The suspension, racer in its focus yet remarkably composed on the road, reveals it’s working from a much stiffer platform. It’s the control on offer that is remarkable, that translating to effortless speed, even on what passes for a road in the UK. Again you feel that deftness of touch and the improvement that it brings to the driving experience. There’s no slack, just pure responses, the steering alive with feel, its power assistance meaning it’s light, and quick. Turn the wheel and the nose reacts instantly. Yes, there’s a touch of push on understeer if you’re a bit optimistic at turn-in, but otherwise it’s so precise and faithful that it feels unlike any other 993. There’s still the weight out the rear to exploit, the mighty mid- and corner-exit traction on offer, the engine’s 300bhp feeling particularly healthy.

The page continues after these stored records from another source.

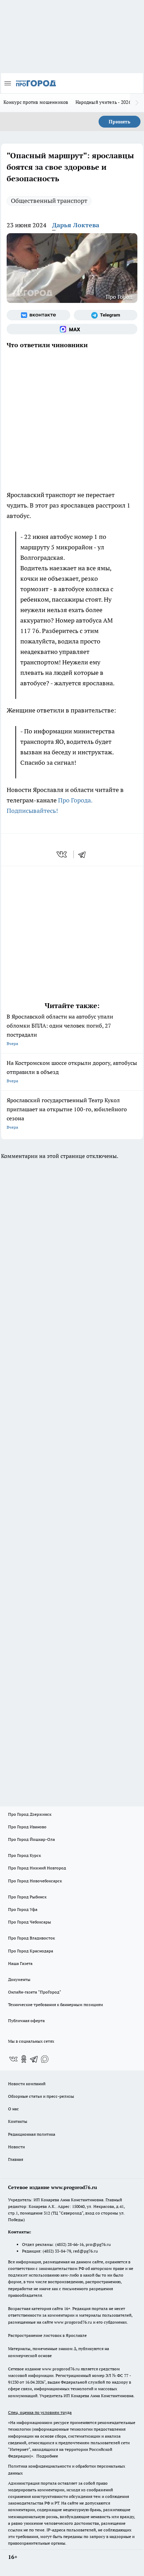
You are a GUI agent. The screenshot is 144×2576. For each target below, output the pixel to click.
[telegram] (84, 854)
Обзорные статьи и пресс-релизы (41, 2096)
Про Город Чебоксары (29, 1922)
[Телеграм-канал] (105, 315)
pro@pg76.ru (98, 2244)
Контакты (17, 2121)
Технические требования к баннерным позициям (55, 2004)
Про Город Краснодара (30, 1950)
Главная (15, 2159)
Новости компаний (26, 2083)
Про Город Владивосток (31, 1938)
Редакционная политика (31, 2134)
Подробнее (47, 2456)
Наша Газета (20, 1963)
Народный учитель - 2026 (103, 102)
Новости (16, 2146)
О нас (13, 2108)
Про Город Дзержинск (29, 1814)
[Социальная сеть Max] (72, 329)
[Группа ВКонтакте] (38, 315)
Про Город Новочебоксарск (35, 1880)
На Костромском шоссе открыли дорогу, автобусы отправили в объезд (72, 1071)
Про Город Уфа (22, 1909)
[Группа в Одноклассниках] (24, 2059)
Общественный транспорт (49, 201)
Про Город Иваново (27, 1826)
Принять (119, 122)
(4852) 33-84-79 (57, 2251)
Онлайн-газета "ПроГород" (34, 1992)
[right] (137, 103)
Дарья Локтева (75, 225)
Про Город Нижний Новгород (37, 1867)
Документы (19, 1979)
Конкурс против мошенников (36, 102)
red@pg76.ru (85, 2251)
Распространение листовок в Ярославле (47, 2335)
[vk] (62, 854)
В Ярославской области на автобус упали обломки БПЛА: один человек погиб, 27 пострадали (60, 1029)
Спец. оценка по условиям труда (40, 2412)
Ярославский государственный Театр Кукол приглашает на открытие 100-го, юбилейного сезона (67, 1113)
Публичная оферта (26, 2020)
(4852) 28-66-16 (69, 2244)
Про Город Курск (24, 1855)
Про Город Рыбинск (27, 1896)
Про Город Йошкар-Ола (31, 1839)
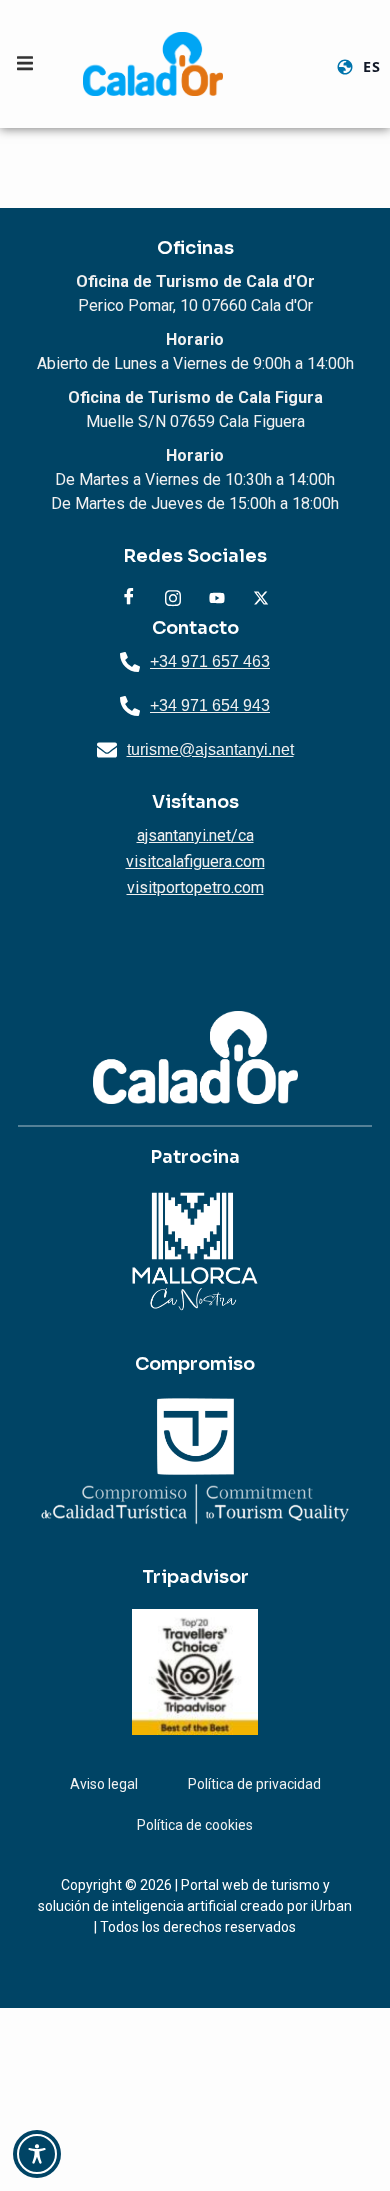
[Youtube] (217, 598)
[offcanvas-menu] (25, 63)
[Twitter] (261, 598)
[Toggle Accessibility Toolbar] (37, 2154)
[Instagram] (173, 598)
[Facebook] (129, 598)
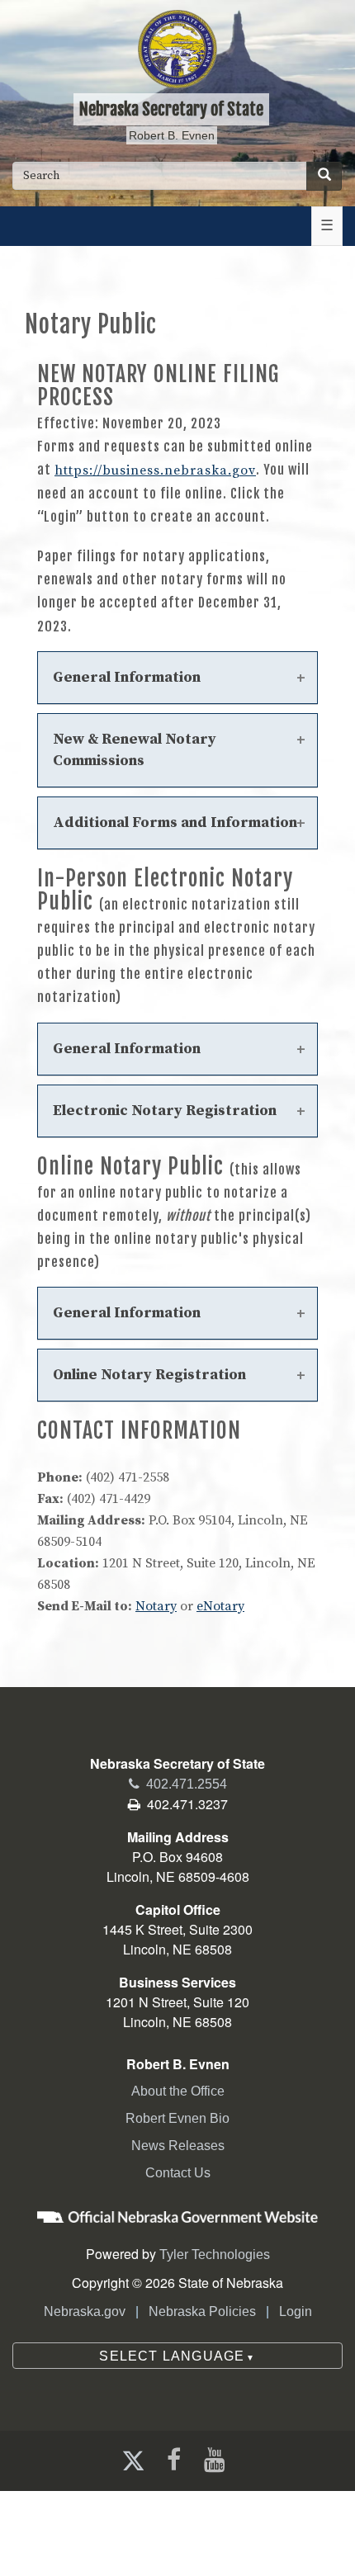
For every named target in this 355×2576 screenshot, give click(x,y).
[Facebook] (172, 2460)
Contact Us (178, 2173)
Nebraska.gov (84, 2311)
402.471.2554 (178, 1784)
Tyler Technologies (214, 2255)
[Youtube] (218, 2460)
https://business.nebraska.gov (155, 470)
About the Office (178, 2091)
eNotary (220, 1606)
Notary (156, 1606)
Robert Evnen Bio (177, 2118)
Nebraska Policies (202, 2311)
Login (295, 2311)
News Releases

It’s flexible, too, the combination of the bigger capacity and that trick VarioRam meaning you can, if you wish, use taller gears and low revs. To do so is madness, particularly with an engine that’s so damn enthusiastic at its upper reaches. It’s linear in its power, yet those final few thousand revs are so giving that there’s never a moment where you’re not aiming to exploit them, Lupin’s assertion correct, even if it’s not actually necessary to make good progress. What’s so appealing is that it’s all so exploitable. Even this stripped, most focused, naturally aspirated 993 can be enjoyed on the road, its performance such that it’ll enthral without taking you into the realms of lunatic speeds, the rich and intoxicating engagement, the other-worldly feel and response what defines it, not a set of numbers.
I’ve often argued that the mid- to late-1990s was the defining era for enthusiasts, a period where performance, scale, grip and engagement worked beautifully in union – with the benefit of modern tyres and some safety equipment – all while denuded of the needless distractions of buttons, screens and configurability of later and current performance cars. The 993 is the perfect example of that, and dialling it up to the maximum is this 993 Carrera RS Clubsport. You don’t need anything else, you really don’t, which makes it not only peak 993, but arguably peak Porsche. It’s really is that good – and by good I mean absolutely sensational.